Carroll is suing him for sexual assault under the Adult Survivors Act, a 2022 New York law that gave a one-year window beginning in November of that year for people to sue their alleged assailants even if the statute of limitations had expired, which it had in Carroll’s case. In addition to the sexual-assault claim, Carroll is suing Trump in this week’s trial for defamation over his 2022 comments.
In a separate lawsuit, she is also suing him for defamation regarding his 2019 comments; the trial for that case is delayed pending a ruling on whether Trump can be sued personally for comments he made while he was president.
Civil lawsuits arising from sexual assaults are not uncommon. (Trump is not even the first president to be sued for sexual misconduct: Paula Jones famously sued Bill Clinton during his presidency for sexual harassment in a case that reached the Supreme Court.) But the Trump trial will require highly unusual measures.

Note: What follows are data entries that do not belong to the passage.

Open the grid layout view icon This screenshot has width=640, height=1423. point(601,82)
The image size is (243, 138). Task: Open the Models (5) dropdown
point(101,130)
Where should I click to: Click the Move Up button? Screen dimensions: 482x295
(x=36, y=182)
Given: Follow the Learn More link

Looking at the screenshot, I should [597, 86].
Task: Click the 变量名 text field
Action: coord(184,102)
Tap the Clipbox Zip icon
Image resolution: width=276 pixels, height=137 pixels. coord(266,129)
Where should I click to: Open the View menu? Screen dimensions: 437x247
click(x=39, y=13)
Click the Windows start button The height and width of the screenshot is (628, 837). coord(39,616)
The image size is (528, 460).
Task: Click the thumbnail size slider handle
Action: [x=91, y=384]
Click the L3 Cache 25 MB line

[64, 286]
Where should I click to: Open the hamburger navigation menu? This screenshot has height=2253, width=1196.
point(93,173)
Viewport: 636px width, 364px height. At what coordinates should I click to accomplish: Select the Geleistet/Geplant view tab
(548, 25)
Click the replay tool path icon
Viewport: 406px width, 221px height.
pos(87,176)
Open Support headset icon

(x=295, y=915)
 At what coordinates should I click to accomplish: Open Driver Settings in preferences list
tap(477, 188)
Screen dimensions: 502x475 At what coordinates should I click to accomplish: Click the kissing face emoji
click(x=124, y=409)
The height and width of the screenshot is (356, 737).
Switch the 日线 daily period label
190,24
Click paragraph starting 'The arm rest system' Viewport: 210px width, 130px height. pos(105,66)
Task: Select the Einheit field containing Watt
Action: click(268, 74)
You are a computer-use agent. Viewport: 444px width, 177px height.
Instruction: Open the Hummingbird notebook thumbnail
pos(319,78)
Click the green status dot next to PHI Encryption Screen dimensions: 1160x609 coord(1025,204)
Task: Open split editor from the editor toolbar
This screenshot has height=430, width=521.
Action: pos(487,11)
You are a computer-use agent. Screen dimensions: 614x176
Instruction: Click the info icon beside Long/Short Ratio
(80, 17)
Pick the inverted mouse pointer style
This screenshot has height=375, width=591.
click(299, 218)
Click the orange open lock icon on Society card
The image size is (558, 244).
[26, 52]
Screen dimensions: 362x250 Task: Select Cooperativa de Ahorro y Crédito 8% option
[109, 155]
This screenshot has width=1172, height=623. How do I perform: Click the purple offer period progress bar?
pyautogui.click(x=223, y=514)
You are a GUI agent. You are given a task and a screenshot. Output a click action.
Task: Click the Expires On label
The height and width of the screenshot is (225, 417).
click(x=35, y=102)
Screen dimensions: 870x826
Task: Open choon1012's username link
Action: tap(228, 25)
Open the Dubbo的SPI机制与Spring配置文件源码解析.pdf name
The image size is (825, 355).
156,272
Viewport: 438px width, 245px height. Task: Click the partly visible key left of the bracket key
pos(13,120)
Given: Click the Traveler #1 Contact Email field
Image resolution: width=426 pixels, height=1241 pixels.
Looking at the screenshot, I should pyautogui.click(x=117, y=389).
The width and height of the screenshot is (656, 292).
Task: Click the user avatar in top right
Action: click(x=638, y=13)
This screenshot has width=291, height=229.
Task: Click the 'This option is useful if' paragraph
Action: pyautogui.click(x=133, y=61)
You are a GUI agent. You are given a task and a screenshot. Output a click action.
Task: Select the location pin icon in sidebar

Perhaps most significantly, the judge presiding over the case, U.S. District Judge Lewis Kaplan, has ordered an anonymous jury — meaning the names of the jurors will not be disclosed to the public or to Carroll, Trump or their attorneys — due to “a very strong risk that jurors will fear harassment.”
In his order regarding the unusual step of protecting the juror’s identities, Kaplan, a Clinton appointee, cited a series of alleged threats of violence by Trump, his attacks on jurors in other cases, his encouragement of the Jan. 6, 2021 riot at the U.S. Capitol and his statement urging his supporters to protest what he predicted would be his arrest in connection with the district attorney’s investigation.
In another twist, Trump has indicated that he probably won’t attend the trial. In a court filing, his lawyers cited the “logistical burdens” of him appearing in court due to his Secret Service protection, a wrinkle the judge rejected as an adequate reason for failing to appear, while noting that he has no legal obligation to either attend or testify.
In other ways, however, the case is typical of sexual assault lawsuits. Such cases are commonly brought many years after the incident in question, because victims often take a long time to come to terms with what has happened to them, and often center on a situation witnessed by no one but the plaintiff and the defendant, said Peter Saghir, a lawyer who represented Anthony Rapp in his battery trial against Kevin Spacey, whom Rapp accused of making a “sexual advance” on him in 1986. (A jury found Spacey not liable for battery.)
“These cases are so difficult because these events are almost always unwitnessed,” Saghir said. “I’m sure Trump is going to be arguing, clearly if I raped someone, why wasn’t she screaming? Why wasn’t she yelling? There’s no video. It doesn’t mean that it didn’t happen. It’s usually one person’s word against the other word.”
In Carroll’s case, he noted, she does have corroboration from the two friends she says she told contemporaneously.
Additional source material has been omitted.